Halkların çıkarına en uygun çözüm, özgürlüklerine ve eşit hak anlayışlarına bağlı olan ortak siyasi ve ülkesel birlikler kurmak, yine ortak ulusal değerler yaratmaktır. Halen illa bir küçük devletim olsun diye onlarca yıl boş yere kan dökülmektedir. Böyle olacağına, hak eşitliğine dayalı ve özgür birlikteliği esas alan siyasi ve ülkesel bütünlükler, halkların tarihi, ekonomik ve tüm kültürel varlıkları açısından en zenginleştirici bir yaşama imkân vermektedir. Halkların çıkarı, ayrılıkçılığa dayanmayan, hak eşitliğini ve özgürlüğü esas alan çeşitli birlikte yaşama biçimlerindedir. Özgürlük mücadelesinin enternasyonal karakteri de bundan ileri gelmektedir. Halklar asıl kişiliklerini, tutarlı ve gerçekten uygulanan demokratik sistem altında geliştirmektedirler. Halklara kalsa, bir ‘Dünya Federasyonu’nda yaşamak başta gelen idealleridir. Küçük devletçikler halkların değil, egemenlik peşindeki beyliklerin, şoven karakterli her tür dar sınıf ve etnik, milliyetçi kesimlerin idealleridir. Geniş bölgesel federasyonlar, her türlü kültürel farklılıkların, dil, din ve ırk ayrımcılığının anlamsızlığını ortaya koyan çağdaş demokratik biçimler olarak varlıklarını sürdürmekte ve gelişmektedirler. En ileri ve demokratik devletler; ABD, AB ve BDT gibi birlikler altında toplanmaktadır. Buna zorlayan da halkların kültürel varlığı ve siyasal katılım gücüdür. Toplumdan aileye, devletten ekonomiye kadar her düzeyde gücün ve olanakların adil dağılımına ve özgürlüğe dayalı çoğulcu bir yapı gelişmektedir.

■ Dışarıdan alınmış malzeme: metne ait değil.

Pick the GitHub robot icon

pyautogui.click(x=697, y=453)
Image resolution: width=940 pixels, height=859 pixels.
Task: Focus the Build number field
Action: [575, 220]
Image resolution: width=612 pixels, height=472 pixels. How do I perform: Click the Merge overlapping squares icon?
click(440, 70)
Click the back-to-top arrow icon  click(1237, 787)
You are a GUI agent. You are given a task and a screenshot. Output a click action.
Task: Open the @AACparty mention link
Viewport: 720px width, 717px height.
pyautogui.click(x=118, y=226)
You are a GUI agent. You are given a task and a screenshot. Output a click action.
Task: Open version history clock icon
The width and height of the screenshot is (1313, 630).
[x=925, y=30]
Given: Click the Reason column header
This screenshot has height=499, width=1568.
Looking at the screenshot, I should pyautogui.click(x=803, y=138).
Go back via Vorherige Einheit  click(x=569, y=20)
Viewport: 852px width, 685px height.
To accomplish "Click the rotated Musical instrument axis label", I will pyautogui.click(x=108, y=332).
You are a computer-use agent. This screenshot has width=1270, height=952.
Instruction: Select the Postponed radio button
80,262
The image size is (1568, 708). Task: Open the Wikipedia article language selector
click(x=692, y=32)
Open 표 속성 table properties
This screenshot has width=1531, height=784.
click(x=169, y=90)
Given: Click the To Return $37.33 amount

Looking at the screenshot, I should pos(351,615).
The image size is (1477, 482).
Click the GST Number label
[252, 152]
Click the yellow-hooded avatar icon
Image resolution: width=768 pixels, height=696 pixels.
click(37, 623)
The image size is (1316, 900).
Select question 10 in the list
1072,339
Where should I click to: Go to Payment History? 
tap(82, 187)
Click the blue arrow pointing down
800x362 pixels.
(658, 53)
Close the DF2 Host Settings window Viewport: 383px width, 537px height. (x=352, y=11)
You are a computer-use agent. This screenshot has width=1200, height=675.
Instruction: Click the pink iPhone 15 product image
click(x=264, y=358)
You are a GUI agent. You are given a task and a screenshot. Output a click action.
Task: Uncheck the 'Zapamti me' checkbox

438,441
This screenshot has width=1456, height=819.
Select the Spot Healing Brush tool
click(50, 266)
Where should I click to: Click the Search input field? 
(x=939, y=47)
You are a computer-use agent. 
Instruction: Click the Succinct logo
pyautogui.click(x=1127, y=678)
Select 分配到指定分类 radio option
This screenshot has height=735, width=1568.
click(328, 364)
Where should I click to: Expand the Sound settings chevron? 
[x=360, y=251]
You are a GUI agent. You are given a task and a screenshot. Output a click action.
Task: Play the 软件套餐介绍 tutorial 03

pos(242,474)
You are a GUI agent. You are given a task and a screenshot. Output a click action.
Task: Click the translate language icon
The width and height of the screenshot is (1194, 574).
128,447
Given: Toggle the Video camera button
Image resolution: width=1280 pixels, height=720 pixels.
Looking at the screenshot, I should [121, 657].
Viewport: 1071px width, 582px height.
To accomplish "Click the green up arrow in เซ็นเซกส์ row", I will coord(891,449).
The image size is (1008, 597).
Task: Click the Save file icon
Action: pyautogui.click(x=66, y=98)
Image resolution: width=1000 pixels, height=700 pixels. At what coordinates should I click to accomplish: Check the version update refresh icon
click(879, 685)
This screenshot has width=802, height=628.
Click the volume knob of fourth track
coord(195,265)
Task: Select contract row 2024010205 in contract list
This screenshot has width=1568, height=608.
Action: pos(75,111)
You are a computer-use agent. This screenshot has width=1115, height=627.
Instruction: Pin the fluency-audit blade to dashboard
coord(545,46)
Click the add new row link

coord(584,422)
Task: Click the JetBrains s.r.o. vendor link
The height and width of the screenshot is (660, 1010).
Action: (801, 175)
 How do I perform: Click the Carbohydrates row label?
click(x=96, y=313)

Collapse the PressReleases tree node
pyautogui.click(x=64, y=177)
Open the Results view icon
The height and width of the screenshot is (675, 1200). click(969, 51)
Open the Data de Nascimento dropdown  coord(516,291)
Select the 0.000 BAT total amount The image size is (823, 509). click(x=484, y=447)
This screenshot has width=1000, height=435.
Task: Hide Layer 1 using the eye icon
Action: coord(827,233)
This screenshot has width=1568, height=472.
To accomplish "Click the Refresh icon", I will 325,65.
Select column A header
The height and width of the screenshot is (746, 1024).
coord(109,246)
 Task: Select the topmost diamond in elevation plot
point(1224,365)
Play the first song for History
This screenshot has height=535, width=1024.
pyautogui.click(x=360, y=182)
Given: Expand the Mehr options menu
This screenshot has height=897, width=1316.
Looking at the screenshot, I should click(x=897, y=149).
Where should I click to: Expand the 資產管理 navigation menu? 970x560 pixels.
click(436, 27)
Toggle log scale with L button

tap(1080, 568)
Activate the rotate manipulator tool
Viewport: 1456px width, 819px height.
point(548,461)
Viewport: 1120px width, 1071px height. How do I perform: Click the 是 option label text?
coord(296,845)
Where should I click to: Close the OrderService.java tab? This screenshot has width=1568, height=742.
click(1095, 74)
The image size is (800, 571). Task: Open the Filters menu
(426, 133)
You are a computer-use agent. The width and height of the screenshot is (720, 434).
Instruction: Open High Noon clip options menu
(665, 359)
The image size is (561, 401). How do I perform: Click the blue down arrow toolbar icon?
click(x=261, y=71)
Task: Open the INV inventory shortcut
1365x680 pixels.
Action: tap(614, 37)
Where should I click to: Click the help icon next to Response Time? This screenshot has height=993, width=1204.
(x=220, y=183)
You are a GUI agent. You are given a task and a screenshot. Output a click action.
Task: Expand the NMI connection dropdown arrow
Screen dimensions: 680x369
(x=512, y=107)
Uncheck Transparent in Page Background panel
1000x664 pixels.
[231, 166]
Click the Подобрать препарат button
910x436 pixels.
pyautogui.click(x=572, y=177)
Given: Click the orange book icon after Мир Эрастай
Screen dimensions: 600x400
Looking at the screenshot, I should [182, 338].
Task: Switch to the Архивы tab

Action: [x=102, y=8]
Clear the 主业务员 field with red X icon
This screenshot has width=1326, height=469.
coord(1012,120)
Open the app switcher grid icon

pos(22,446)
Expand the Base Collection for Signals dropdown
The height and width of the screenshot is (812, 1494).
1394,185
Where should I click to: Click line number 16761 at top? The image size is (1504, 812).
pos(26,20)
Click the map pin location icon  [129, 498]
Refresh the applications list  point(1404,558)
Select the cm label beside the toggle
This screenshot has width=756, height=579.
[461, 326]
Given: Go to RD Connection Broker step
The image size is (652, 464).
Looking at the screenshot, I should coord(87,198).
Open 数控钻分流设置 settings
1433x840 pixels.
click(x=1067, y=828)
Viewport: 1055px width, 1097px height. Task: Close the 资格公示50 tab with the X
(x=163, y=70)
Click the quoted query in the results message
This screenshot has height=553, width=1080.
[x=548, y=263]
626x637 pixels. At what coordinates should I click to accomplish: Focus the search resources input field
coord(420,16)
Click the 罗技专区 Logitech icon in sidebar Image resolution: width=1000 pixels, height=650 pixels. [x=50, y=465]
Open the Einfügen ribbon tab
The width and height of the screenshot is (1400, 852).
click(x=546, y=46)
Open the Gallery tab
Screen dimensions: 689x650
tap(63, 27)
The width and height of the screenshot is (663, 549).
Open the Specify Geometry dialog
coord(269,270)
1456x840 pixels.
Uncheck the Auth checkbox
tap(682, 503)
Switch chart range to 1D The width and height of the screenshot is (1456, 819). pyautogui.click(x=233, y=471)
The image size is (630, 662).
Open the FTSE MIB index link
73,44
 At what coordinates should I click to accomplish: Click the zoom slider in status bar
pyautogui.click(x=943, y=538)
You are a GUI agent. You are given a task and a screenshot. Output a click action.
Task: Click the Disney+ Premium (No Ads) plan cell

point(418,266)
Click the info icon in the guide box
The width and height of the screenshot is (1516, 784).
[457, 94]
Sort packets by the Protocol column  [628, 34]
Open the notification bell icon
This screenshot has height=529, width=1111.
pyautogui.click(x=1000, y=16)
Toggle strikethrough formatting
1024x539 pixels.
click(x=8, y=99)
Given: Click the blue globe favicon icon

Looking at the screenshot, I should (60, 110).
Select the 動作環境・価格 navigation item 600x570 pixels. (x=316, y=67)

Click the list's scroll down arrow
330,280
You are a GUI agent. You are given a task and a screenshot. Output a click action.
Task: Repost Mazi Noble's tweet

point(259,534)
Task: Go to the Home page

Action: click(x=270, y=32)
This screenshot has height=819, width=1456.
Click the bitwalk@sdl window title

Bu çerçeve; devletin bir yandan demokratik evrimini geliştirirken, diğer yandan yeni anayasalar hareketinin de önemli bir hedefi olarak, konfederasyonlardan, demokratik anayasa yerel demokrasiye kadar zengin bir biçimlenmeye götürmektedir. Bu olgu, zoraki birlik anlayışından doğan sakıncaları giderdiği gibi, sonuçta tüm taraflara daha çok kaybettiren ayrılıkçı mikro devlet sakıncalarını da ortadan kaldırmaktadır. ABD, AB ve BDT gibi olgular, çağdaş demokratik devletin evrim yönünü gösteren, özünde yeni toplum ve demokratik siyasetin zorunlu kıldığı tarihsel gelişmelerdir. BM kendini yenilemezse, aşılmaya mahkûm bir devletlerarası model gibi durmaktadır. Benzer kıtasal ve bölgesel birlikler, yenilenme ihtiyacıyla karşı karşıyadır. Siyasi alanda, eski model devletlerarası birlik anlayışı ne kapitalizmin küreselliğine ne çağın demokratik uygarlık ölçülerine cevap olabilmektedir. Bunlar, klasik kapitalizm ve reel sosyalizmin denge durumunun ürünüydüler. Bu dönem aşıldığına göre, siyasi yapılanmaları da aşılmak durumundadır. Sorunların, ne kadar karmaşık da olsa siyasi sınırlar, farklı din ve ideolojiler, etnik ve ırki nedenlerle çatışmaya dönüşmeden çözüme kavuşturulması, yeni siyasi kültürün en önemli özelliğidir. Bu gelişmenin en somut ifadesi, Avrupa Birliği (AB) olgusunun giderek gelişmesidir.
AB sadece bir siyasi birlik olmayıp, genel uygarlık prensibidir. Genişleme ve derinleşme sorunları vardır. Tüm Avrupa ülkelerini federal bir çatı altında birleştirmesi güçlü bir olasılıktır. Daha geri bir Avrupa’ya yol açması düşünülemez. Dünyayı da en çok bu yeni uygarlık projesiyle etkilemesi gündemdedir. Demokratik uygarlığı ne kadar derinleştirir ve genişletirse, dünyadaki öncü konumunu da o denli pekiştirebilir. Fakat bu konum, kapitalizmi doğuran koşulların varlığı ve kapitalist yaşamın kök salmış olmasından ötürü, fazla ilerleme potansiyeline sahip değildir. Yeni uygarlıksal gelişmenin sağ güçlerini temsil edecektir.